Gilbert syndrome - Gene UGT1A1

Gilbert syndrome, also called hyperbilirubinemia 1, is a condition characterized by periods of hyperbilirubinemia. Bilirubin is removed from the body only after the toxic form of bilirubin (unconjugated bilirubin) is converted into a nontoxic form called conjugated bilirubin.

Gilbert syndrome is usually recognized in adolescence. Approximately 30 % of affected people does not present symptoms, although the affected individuals can manifest a mild jaundice under stress situations, for instance under dehydration, fasting, illness, vigorous exercise, or menstruation. Other signs and symptoms may include abdominal discomfort or tiredness.
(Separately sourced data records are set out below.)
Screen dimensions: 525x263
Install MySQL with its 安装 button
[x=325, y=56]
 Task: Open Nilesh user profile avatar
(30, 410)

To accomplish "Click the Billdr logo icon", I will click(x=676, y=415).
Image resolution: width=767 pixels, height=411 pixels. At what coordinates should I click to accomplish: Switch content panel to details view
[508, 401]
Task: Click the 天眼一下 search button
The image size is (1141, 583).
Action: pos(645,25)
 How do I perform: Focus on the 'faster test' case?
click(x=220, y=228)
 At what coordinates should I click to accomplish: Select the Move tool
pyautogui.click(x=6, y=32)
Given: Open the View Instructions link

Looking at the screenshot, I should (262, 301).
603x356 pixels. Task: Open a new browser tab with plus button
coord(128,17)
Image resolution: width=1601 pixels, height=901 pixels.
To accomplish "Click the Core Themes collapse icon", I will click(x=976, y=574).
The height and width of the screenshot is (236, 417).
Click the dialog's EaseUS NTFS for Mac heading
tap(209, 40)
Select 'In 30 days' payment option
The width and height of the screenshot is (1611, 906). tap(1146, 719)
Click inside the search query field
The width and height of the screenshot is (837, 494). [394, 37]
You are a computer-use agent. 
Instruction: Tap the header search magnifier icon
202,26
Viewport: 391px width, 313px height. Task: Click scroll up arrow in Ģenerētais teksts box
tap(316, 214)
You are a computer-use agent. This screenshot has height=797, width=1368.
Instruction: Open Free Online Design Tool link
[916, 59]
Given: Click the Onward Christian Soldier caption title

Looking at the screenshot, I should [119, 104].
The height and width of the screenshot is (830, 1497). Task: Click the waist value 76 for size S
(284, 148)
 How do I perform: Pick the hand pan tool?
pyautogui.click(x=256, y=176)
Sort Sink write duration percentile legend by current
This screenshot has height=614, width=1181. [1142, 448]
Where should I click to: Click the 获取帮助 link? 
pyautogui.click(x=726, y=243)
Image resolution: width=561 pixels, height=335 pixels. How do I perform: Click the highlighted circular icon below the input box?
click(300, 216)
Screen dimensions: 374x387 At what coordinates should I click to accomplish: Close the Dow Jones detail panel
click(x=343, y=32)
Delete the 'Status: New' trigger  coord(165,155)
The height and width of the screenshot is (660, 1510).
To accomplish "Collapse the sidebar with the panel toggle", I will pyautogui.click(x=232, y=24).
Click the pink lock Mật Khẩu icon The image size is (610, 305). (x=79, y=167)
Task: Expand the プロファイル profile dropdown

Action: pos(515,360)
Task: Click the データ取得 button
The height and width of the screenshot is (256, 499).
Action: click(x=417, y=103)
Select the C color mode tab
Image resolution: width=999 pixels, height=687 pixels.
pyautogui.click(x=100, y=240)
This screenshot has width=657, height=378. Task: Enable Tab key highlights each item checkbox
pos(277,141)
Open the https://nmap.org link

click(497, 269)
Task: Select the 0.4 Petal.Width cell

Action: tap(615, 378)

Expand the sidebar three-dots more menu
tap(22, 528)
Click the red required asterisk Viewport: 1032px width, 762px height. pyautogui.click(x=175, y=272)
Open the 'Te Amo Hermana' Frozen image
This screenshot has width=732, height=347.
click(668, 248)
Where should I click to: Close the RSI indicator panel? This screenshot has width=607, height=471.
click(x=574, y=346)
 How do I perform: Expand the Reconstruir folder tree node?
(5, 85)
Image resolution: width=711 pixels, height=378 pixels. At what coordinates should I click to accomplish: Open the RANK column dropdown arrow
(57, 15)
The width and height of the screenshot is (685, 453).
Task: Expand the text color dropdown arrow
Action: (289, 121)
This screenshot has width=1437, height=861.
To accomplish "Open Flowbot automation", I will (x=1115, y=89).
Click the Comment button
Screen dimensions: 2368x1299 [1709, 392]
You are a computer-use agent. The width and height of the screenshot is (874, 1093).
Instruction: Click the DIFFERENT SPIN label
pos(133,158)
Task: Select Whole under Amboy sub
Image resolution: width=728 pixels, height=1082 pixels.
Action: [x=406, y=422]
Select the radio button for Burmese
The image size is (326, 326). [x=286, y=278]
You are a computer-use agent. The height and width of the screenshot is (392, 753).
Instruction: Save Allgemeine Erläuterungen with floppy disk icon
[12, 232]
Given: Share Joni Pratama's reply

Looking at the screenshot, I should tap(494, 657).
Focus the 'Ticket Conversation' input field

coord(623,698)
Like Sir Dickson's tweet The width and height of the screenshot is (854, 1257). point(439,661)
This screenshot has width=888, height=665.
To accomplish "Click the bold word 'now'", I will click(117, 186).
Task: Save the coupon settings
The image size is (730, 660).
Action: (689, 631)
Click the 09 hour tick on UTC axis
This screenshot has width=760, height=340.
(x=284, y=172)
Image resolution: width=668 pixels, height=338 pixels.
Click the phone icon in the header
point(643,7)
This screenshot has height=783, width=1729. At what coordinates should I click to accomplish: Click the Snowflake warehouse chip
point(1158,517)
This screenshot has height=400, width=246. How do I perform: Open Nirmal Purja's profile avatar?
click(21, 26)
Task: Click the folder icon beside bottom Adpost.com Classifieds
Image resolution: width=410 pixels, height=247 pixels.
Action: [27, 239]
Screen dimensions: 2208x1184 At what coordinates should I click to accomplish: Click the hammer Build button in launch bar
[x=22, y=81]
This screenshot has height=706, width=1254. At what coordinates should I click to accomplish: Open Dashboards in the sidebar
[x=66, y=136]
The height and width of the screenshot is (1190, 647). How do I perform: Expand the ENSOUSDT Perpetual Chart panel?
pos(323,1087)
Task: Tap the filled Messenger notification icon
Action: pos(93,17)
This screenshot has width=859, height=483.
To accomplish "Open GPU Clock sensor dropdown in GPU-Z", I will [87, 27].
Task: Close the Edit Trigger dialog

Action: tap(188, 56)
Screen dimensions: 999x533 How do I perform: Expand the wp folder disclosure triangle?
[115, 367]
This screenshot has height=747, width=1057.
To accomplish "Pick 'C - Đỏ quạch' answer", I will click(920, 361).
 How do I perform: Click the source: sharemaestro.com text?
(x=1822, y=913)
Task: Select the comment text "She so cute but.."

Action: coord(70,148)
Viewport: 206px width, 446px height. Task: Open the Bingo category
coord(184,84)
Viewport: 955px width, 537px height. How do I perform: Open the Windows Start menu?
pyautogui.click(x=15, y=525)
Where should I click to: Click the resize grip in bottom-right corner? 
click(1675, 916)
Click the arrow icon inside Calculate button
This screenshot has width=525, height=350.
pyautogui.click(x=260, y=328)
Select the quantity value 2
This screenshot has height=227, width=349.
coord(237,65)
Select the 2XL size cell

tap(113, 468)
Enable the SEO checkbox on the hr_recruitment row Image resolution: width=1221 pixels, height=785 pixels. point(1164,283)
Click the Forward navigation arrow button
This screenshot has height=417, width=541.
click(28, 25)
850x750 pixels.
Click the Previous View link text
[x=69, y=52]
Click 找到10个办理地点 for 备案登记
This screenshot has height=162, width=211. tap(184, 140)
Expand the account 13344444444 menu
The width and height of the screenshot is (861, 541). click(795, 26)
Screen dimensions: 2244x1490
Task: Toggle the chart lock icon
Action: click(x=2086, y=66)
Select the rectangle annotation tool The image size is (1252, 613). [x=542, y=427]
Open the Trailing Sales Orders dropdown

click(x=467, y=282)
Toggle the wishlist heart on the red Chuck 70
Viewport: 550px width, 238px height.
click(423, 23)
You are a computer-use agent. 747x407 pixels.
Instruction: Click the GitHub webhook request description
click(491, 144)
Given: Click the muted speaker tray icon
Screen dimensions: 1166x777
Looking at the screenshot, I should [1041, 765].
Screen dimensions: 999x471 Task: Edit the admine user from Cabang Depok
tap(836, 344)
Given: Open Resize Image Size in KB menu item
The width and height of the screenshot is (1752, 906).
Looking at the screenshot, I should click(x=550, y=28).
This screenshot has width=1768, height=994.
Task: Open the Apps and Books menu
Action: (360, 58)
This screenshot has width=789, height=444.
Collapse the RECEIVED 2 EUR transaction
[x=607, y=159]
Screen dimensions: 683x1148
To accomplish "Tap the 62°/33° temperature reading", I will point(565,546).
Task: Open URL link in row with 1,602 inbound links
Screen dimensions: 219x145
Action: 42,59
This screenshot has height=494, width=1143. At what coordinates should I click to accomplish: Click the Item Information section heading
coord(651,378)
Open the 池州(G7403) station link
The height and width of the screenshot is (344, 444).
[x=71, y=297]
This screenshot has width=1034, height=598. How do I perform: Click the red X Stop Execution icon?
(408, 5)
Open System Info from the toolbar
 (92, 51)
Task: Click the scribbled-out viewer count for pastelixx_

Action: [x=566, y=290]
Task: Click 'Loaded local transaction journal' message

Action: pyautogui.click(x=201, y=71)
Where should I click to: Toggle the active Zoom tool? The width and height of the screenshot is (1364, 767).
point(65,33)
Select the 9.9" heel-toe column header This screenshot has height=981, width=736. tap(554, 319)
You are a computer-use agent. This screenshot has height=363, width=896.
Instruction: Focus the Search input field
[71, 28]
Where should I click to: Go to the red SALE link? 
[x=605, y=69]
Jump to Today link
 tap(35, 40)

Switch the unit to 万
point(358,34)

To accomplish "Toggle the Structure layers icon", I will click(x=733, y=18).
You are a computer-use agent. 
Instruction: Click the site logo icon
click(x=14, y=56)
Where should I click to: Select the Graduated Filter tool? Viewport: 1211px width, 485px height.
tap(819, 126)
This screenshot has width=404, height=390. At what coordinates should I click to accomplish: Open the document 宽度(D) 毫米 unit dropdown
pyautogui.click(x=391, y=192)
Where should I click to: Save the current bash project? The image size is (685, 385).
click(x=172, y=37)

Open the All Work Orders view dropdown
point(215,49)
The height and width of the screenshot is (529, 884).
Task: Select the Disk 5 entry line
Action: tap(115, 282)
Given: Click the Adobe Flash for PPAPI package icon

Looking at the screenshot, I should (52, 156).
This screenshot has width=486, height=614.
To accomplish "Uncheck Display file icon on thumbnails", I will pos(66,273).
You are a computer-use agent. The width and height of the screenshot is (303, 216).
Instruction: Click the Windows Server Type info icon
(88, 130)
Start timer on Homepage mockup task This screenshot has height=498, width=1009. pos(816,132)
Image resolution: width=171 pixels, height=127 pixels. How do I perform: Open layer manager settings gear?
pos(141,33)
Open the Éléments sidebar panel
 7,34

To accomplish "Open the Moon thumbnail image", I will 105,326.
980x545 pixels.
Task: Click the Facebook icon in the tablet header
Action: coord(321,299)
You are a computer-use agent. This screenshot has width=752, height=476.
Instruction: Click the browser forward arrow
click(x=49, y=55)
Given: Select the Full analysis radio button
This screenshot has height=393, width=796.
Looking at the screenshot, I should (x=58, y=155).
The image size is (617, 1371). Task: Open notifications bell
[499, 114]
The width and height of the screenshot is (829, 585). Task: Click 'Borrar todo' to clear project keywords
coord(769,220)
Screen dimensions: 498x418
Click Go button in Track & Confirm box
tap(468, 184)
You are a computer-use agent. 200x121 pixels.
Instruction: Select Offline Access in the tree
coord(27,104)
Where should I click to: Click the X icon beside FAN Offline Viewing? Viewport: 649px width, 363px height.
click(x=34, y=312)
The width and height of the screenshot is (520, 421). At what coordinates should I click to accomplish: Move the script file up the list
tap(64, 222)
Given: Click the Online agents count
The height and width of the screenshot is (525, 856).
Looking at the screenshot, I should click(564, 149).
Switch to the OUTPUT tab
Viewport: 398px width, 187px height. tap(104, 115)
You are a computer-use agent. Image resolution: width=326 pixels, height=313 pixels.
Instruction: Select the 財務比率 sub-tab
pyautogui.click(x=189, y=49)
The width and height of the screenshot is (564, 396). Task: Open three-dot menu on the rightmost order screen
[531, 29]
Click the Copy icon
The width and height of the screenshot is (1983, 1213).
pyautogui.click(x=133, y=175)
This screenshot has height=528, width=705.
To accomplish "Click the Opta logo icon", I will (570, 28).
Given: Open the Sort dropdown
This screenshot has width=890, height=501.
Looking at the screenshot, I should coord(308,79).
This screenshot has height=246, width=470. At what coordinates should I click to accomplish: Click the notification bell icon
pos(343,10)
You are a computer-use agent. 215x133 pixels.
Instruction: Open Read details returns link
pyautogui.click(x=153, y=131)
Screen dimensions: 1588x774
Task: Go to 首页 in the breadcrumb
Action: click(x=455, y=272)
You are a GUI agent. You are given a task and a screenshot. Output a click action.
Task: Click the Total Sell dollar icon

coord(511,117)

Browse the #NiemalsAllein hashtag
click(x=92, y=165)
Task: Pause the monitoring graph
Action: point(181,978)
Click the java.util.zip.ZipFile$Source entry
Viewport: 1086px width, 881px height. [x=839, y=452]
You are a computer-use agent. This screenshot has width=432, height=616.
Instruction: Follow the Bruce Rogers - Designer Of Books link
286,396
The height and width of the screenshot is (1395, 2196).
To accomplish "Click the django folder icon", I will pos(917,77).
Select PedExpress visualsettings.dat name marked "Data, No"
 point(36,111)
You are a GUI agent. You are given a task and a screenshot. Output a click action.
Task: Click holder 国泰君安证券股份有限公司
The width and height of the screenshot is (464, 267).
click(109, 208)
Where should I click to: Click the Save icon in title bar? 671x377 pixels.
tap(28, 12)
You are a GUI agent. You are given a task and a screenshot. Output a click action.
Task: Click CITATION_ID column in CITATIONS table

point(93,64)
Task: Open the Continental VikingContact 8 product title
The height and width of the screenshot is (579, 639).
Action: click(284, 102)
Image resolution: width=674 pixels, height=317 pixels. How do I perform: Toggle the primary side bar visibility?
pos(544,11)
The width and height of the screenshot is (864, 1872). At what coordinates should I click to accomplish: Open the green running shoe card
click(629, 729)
This process is due to mutations in the UGT1A1 (UDP glucuronosyltransferase family 1 member A1) gene, located in the long arm of chromosome 2 (2q37.1). This gene provides instructions for making the bilirubin uridine diphosphate glucuronosyltransferase (bilirubin-UGT) enzyme, which is found primarily in liver cells and is necessary for the removal of bilirubin from the body. The bilirubin-UGT enzyme performs a chemical reaction called glucuronidation. During this reaction, the enzyme transfers glucuronic acid to unconjugated bilirubin, converting it to conjugated bilirubin. Glucuronidation makes bilirubin soluble in water so that it can be removed from the body.

The most common genetic change that causes Gilbert syndrome (UGT1A1*28) occurs in the promoter region, which controls the production of the bilirubin-UGT enzyme. This genetic change impairs enzyme production. Affected Asians often have a missense mutation that changes a amino acid in the bilirubin-UGT enzyme, resulting in a reduced enzyme function. As a result, unconjugated bilirubin is not glucuronidated quickly enough. This toxic substance then builds up in the body, causing mild hyperbilirubinemia.

Gilbert syndrome can have different inheritance patterns. When is caused by the UGT1A1*28 change in the promoter region of the UGT1A1 gene, it is inherited in an autosomal recessive pattern, which means both copies of the gene in each cell have the mutation. The parents of an individual with an autosomal recessive condition each carry one copy of the mutated gene, but they typically do not show signs and symptoms of the condition. When Gilbert syndrome  is caused by a missense mutation in the UGT1A1 gene, it is inherited in an autosomal dominant pattern, which means one copy of the altered gene in each cell is enough to cause the disorder. A more severe condition known as Crigler-Najjar syndrome occurs when both copies of the UGT1A1 gene have mutations.

Tests performed in IVAMI: We performed the detection of mutations associated with Gilbert syndrome, through the complete PCR amplification of exons of the UGT1A1 gene, and its subsequent sequencing.

Recommended samples: blood extracted with EDTA for separation of blood leucocytes, or card impregnated with dried blood sample (IVAMI can mail the card to deposit the blood sample).